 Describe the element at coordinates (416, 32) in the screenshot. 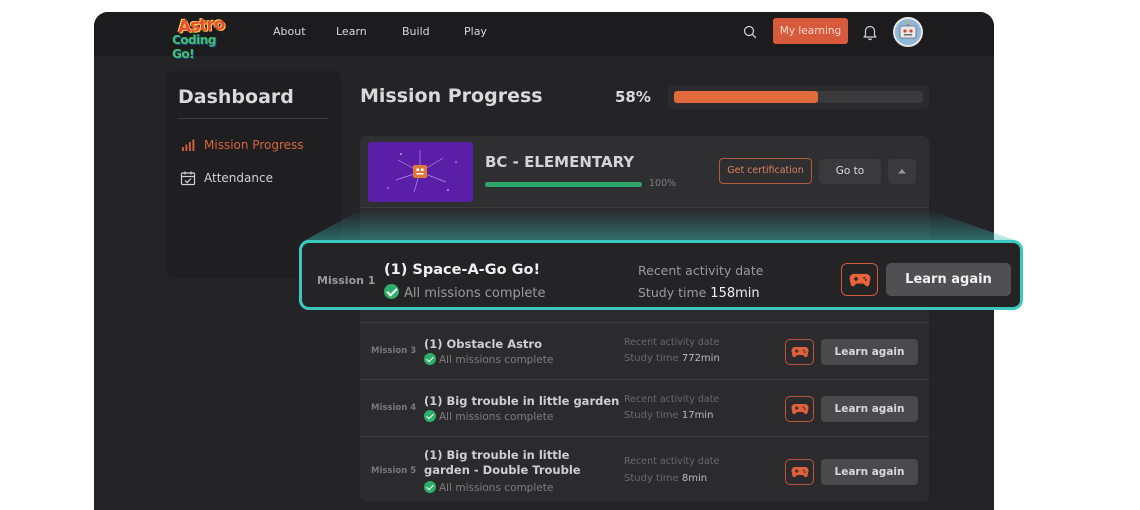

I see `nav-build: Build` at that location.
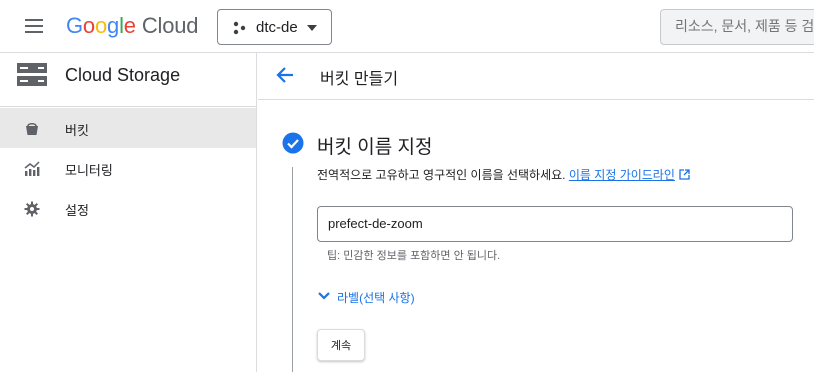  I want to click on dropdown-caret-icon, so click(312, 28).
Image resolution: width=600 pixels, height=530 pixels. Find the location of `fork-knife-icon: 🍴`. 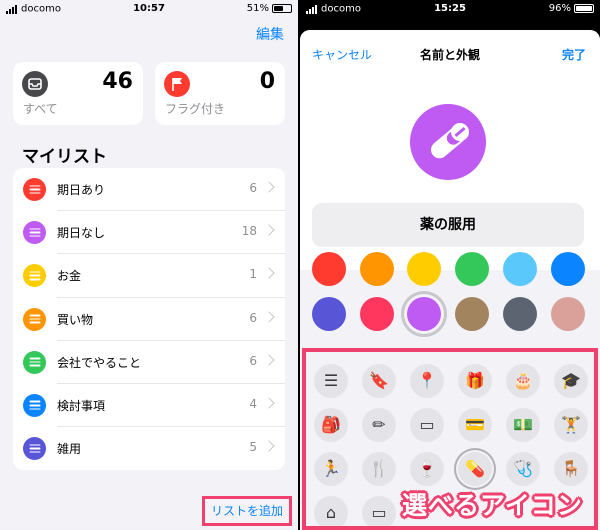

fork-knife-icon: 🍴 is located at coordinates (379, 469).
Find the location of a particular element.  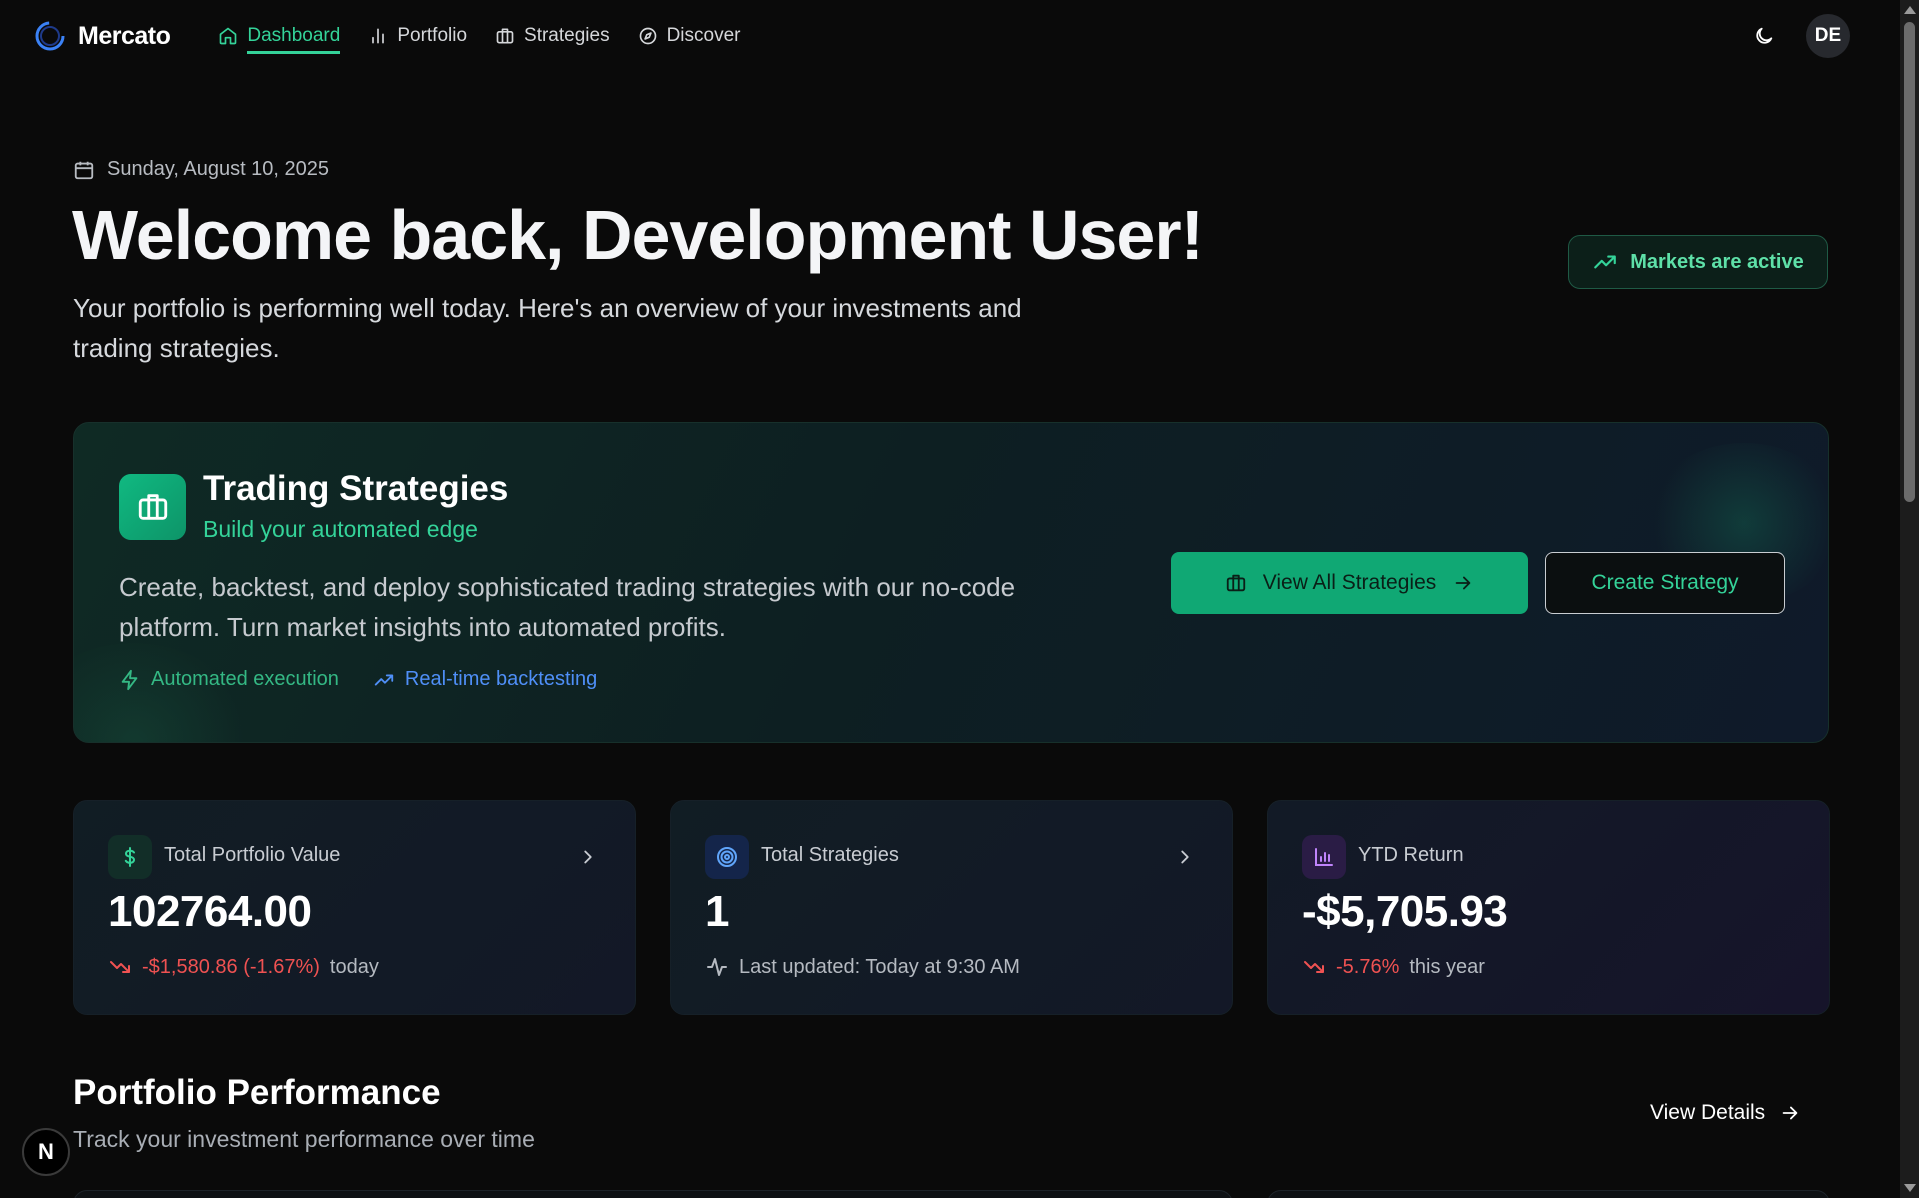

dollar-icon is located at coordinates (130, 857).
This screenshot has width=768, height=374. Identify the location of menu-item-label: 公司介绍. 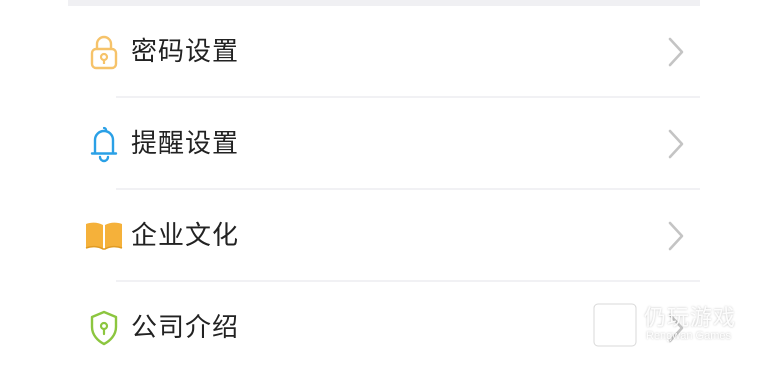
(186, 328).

...

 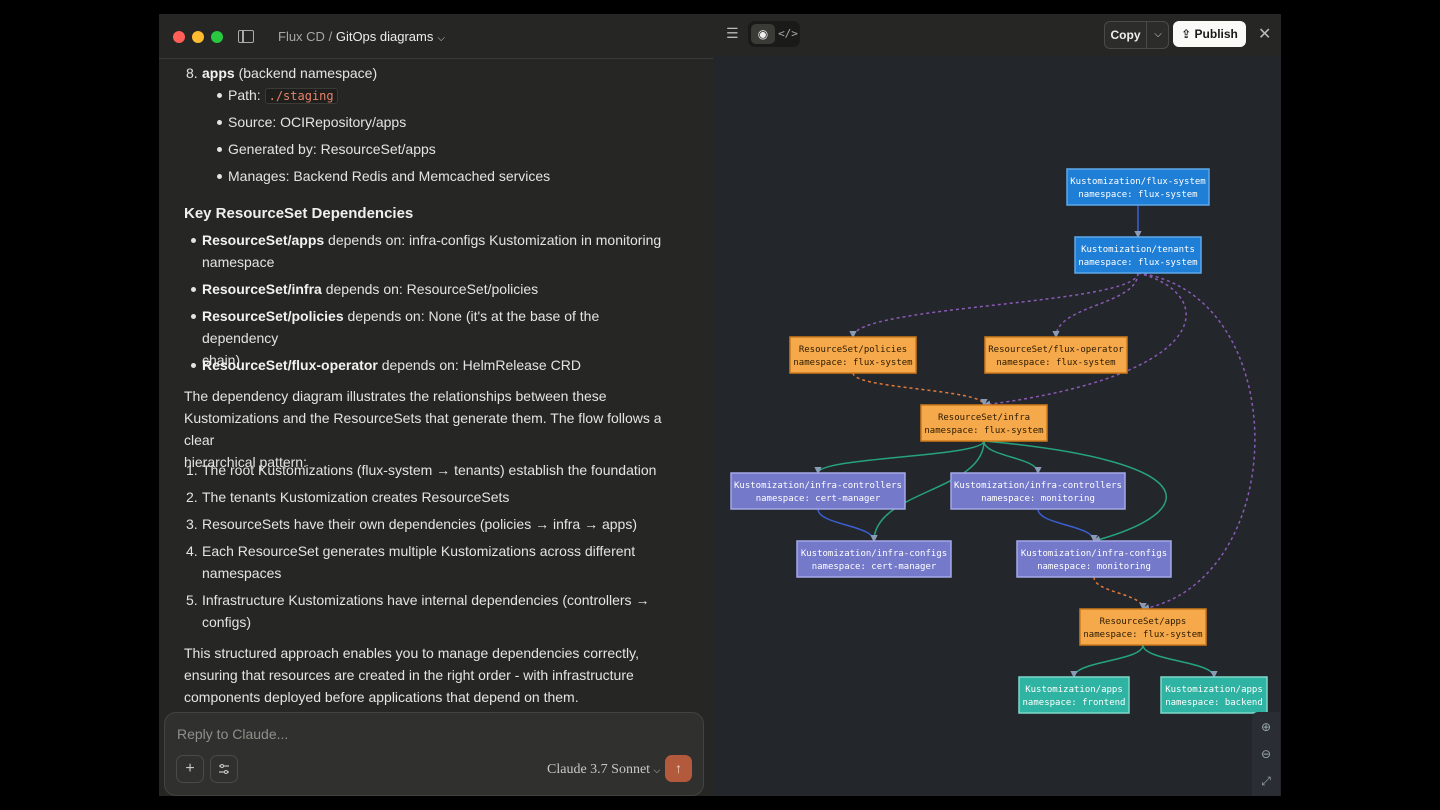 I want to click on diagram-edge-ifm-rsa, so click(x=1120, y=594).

- [What you should do]: Reproduce the rows starting with the line that contains "Find the location of a particular element." and going on through the line that contains "(186, 328).", with "location" replaced by "position" and nothing else changed. Leave the pictures out.

- [Solution to the problem]:
Find the position of a particular element.  

dollar-icon is located at coordinates (130, 857).
This screenshot has width=768, height=374. Identify the position of menu-item-label: 公司介绍. 
(186, 328).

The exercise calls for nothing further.